Вот только этот тщедушный мальчишка никак не хотел поспевать за легко переступающим через поваленные на тропу бревна дедом. ДЕДОМ! Асламбек улыбнулся. Сколько ему тогда было, когда погибли родители? Год? Полтора? Хазаров хорошо помнил его родителей. Егоровы – большая семья – семь человек детей, как у чеченцев. Куда им было бежать? Кто их ждал на родине? Понадеялись на защиту соседей… как-никак, сами ничего плохого не делали. Как же, не делали они! Вот Кирилл – глава дома, сколько лет на нефтеперегонном заводе отработал, передовик, производственник, такие деньжищи огребал! Дом отгрохал. Из-за этого дома и погорел – будь тот поменьше, может, и не тронули бы его. А так… Сам Асламбек к ним не пошел, сыновей послал. Лучше бы пошел. И ведь говорил – всех под корень! Нет, приволокли несмышленыша. Надо было бы его там и прибить, о стену. Ан нет. Все старший сын: «Шахид будет, шахид»… Вот тебе и шахид. И ведь прикипел, прирос к нему старый Асламбек, всей душой, всем сердцем прирос. Подрос мальчишка, вон как подрос, помощник стал деду на радость, какой уж тут шахид. И ведь не отличишь от внуков родных. Может, потом, когда вырастет? Но и тогда одень, отпусти бородку, улыбнись хитрой восточной улыбкой – и кто отличит в молодом чеченском парне русского сироту? Вот оно как все перемешалось. Не так просто оно, не так просто… Ведь до сих пор старики рассказывают о русских полках в стане Великого Шамиля. Вот и растеклась кровь тех полков по крови истинных повелителей гор. Растеклась… А к добру ли, худу ли, никто не скажет. Да и кто знает, кроме Аллаха? А Аллах велик!

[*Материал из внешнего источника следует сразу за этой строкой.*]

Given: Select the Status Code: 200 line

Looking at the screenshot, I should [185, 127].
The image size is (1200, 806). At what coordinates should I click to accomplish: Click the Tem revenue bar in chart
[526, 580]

С этой мыслью Асламбек легко перемахнул через тонкую валежину. И вдруг в его груди что-то ни с того ни с сего кольнуло, словно что-то лопнуло; сердце старика дернулось и, перестав качать кровь, остановилось. Ноги сами собой сделали еще несколько неуверенных шагов вперед, колени подломились и, обдирая лицо, старик рухнул в росший рядом с тропой куст шиповника. Последнее, что услышало уходящий в небытие Асламбек, был пронзительный крик:
– Де-да-а-а!
Слез, падающих на холодеющее лицо, детских рук, пытающихся поднять бездыханное тело, Асламбек Хазаров уже не чувствовал и не слышал.
Старший Келоев
Ваха, видно, решил, что сопротивление русских сломлено. Под покровом тумана его моджахеды подбирались все ближе и ближе к окопам обороняющихся спецназовцев.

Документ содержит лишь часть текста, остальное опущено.